- Born: July 24, 1942 (age 84) Palmdale, California, U.S.

NASCAR Cup Series career
- 9 races run over 4 years
- Best finish: 67th (1972)
- First race: 1971 Winston Golden State 400 (Riverside)
- Last race: 1974 Tuborg 400 (Riverside)
| Wins | Top tens | Poles |
| 0 | 0 | 0 |

ARCA Menards Series West career
- 44 races run over 4 years
- Best finish: 15th (1972, 1974)
- First race: 1971 Winston Golden State 400 (Riverside)
- Last race: 1974 Ascot 100 (Gardena)
- First win: 1971 Orange Show 150 (Orange Show)
| Wins | Top tens | Poles |
| 1 | 13 | 0 |

Champ Car career
- 3 races run over 2 years
- Best finish: 55th (1969, 1970)
- First race: 1969 Golden State 100 (Sacramento)
- Last race: 1970 Golden State 100 (Sacramento)
| Wins | Podiums | Poles |
| 0 | 0 | 0 |

= Johnny Anderson (racing driver) =

American racing driver (born 1942)

Johnny Anderson (born July 24, 1942) is an American former professional racing driver. He competed in the USAC Champ Car Series from 1969 to 1970 and the NASCAR Winston Cup Series and NASCAR Winston West Series from 1971 and 1974. He also competed in multiple forms of dirt racing.

== Racing career ==
Anderson began racing when his father purchased a quarter midget at an auto auction before moving to a half midget at around 10 to 12 years old and a micro midget at age 15, scoring rookie of the year in everything he ran. He began racing hardtop cars at West Capital Raceway and Hughes Stadium in 1961 at the age of 16. He would move to supermodifieds after hardtops. Anderson first began racing sprint cars in 1966, often traveling to Ascot Park, a track he would take the qualifying record for midget racing from A. J. Foyt at. Anderson made his USAC Champ Car debut at the California State Fairgrounds Race Track in 1969, finishing eighth; he failed to qualify at Phoenix International Raceway. He would return to the series at Phoenix in 1970, finishing twentieth after a crash with Gary Bettenhausen, who blamed the accident on Anderson on national TV, ultimately costing him a shot at running the Indianapolis 500. He returned to the California State Fairgrounds later in the season, finishing 12th despite retiring with fuel pump issues.

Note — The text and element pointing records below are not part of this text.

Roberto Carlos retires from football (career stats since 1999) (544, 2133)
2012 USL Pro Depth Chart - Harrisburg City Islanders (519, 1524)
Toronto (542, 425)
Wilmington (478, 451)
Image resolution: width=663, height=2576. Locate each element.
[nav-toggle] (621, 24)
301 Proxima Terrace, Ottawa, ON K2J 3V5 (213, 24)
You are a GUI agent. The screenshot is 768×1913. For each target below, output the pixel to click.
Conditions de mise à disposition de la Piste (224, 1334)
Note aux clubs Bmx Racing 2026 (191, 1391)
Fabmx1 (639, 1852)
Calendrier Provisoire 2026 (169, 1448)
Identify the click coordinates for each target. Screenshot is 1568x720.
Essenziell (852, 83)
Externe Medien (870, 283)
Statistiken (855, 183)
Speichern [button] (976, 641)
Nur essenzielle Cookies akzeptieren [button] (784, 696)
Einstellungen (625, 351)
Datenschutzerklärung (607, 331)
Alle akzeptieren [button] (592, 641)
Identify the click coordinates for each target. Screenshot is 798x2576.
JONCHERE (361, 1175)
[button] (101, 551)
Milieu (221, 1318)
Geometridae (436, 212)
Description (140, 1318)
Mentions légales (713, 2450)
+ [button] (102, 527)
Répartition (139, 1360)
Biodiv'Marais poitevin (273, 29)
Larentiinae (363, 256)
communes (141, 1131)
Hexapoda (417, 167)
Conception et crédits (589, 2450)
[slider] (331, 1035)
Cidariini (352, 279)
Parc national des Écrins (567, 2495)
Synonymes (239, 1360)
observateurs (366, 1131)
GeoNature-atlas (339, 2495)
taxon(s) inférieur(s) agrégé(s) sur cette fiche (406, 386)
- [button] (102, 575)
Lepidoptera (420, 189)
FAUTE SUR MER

Anderson began competing in NASCAR in 1971, simultaneously making his NASCAR Winston Cup Series and NASCAR Winston West Series debut in the Winston Golden State 400 at Riverside International Raceway, finishing 29th due to engine issues. He would make nine more Winston West starts, scoring a win at Orange Show Speedway in his third career start as well as four other top-tens, including a runner-up finish at San Gabriel Valley Speedway. Anderson ran fourteen races in 1972 but was only able to score two top-tens. This schedule included three combination races with the Winston Cup Series, where he finished 19th and 27th in the races at Riverside and 17th at Ontario Motor Speedway; he also competed at Texas World Speedway and finished 42nd due to engine issues. Anderson only made one Winston West start in 1973, finishing 14th at Orange Show. He ran the Winston Cup races at Riverside, finishing 28th and 21st. Anderson's final year in NASCAR was 1974, where he ran a career-high 19 Winston West races, scoring six top-tens. In the combination races at Riverside, he finished 20th and 28th.

Anderson introduced American sprint car racing to Australia, bringing the first American sprint car to the country in 1972. Promoters in New Zealand saw Anderson running the car and he would spend weeks racing sprint cars, midgets, and stock cars in the country. Anderson also introduced power steering to west coast short track racing around 1976, the same year he won the Northern Auto Racing Club (NARC) championship. Anderson made at least ten starts in the World of Outlaws Sprint Car Series in 1978, scoring a win at Calistoga Speedway. He made at least 33 starts in 1979, scoring twenty top-tens and three wins. He finished tenth in the standings. In 12 races in 1980, Anderson scored seven top-tens and his final World of Outlaws win at Silver Dollar Speedway. On November 3, 1980, Anderson was involved in a bad sprint car wreck at Corona Speedway that put him in a coma for around two and a half weeks. Newspapers pronounced him dead. Anderson has stated he has no memory of the accident or his last World of Outlaws win. Anderson returned to Silver Dollar Speedway in 1983 for his final World of Outlaws attempt but failed to qualify. He began running a midget car again in 1984, finishing 11th in BCRA points. Anderson would reunite with former classmate Brenda at their 25th high school reunion as Anderson was making his comeback in racing. They would later become a couple and marry; Brenda did not want Johnny to get injured again and he would ultimately retire. He made a brief NARC return in 1993, finishing 18th twice.